… quoth Peter Molyneux in this Guardian piece on AI:
That said, Molyneux doesn’t believe AI can be solely responsible for intense, dynamic emotional experiences; they need to be married with what he calls “smoke and mirrors”.
“You have to define what games developers call AI,” he says, “as opposed to academic AI. There’s actually very little true, academic AI in games. If I go along to universities and talk to professors of AI, they sort of laugh at us and our crude attempts at real-world AI. But my promise has always been, ‘Well, good AI is what you see, not how it works.’ Whether that’s a mixture of true AI and an illusion is neither here nor there, because it’s really about what it brings to the game.”
Steve Grand chips in:
“AI isn’t so much unappreciated as nonexistent,” he says. “Most of what counts as AI in the games industry is actually a bunch of ‘IF/THEN’ statements. If a computer character doesn’t learn something for itself then the programmer must have told it what to do, and anything that does exactly what it’s told and nothing else is not intelligent. This is changing, and neural networks and other learning systems are beginning to creep in. But games programmers tend to devalue the phrase ‘artificial intelligence’.

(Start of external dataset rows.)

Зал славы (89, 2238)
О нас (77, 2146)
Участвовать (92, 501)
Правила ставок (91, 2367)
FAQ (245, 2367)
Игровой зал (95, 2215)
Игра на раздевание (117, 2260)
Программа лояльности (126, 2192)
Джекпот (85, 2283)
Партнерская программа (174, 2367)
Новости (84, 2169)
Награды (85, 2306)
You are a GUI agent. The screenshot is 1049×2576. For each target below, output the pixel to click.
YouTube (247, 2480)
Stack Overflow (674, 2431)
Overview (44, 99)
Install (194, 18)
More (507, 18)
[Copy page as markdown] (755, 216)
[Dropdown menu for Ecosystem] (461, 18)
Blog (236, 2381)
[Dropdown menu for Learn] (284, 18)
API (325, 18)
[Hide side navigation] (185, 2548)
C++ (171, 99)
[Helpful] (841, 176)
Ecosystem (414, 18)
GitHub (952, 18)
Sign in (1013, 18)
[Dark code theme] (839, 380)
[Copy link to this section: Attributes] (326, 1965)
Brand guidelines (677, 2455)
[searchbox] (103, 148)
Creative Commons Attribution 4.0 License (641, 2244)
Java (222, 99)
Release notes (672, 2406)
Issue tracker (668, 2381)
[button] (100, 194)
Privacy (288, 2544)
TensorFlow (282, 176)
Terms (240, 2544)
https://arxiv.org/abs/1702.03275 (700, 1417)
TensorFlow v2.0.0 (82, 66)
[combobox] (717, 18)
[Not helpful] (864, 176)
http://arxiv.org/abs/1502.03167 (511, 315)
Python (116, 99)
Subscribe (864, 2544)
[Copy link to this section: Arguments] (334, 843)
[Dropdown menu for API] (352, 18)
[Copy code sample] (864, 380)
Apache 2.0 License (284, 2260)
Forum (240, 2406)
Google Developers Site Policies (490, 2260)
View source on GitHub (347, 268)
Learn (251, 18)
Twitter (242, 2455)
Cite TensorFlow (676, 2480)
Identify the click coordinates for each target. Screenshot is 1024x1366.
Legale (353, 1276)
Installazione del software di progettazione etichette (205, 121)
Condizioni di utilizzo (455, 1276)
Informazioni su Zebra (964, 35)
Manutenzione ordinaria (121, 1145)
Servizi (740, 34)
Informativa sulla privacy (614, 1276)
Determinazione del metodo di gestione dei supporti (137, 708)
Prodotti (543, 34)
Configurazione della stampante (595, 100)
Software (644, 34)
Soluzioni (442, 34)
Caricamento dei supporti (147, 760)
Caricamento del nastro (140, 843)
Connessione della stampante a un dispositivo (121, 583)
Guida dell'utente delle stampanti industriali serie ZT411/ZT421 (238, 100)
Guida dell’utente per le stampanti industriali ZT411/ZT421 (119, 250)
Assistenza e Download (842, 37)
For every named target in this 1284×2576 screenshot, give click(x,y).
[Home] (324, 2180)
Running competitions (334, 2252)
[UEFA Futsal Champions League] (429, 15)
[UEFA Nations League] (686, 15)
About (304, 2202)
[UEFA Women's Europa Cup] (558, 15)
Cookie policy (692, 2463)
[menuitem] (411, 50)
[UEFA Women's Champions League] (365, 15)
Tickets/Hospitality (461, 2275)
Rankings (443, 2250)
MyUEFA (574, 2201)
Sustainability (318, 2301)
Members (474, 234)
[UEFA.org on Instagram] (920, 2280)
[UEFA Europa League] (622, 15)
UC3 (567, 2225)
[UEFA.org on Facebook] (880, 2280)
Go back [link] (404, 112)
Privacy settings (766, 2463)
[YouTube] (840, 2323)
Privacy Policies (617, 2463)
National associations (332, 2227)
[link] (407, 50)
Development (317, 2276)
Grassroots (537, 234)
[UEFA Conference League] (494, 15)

“This is mostly because the importance of AI in computer games is now widely recognised, and hence any attempt to implement it – including Creatures – gets hyped up pretty quickly. As graphics have improved, the behaviour of characters has got more and more embarrassing. When characters looked cartoon-like, any vaguely lifelike behaviour was impressive, but now that characters have fluid movements, realistic textures and complex facial expressions, they tend to engage different circuits in the players’ brains. The better the graphics become, the worse the behaviour looks. So the need for good AI is well-appreciated. The snag is that none of us knows how to make it work yet.”
Emphasis ours. The article is a good snapshot of where game AI is at right now, and many similar points were included in Adam Russel’s Skillset talk on procedural AI last month.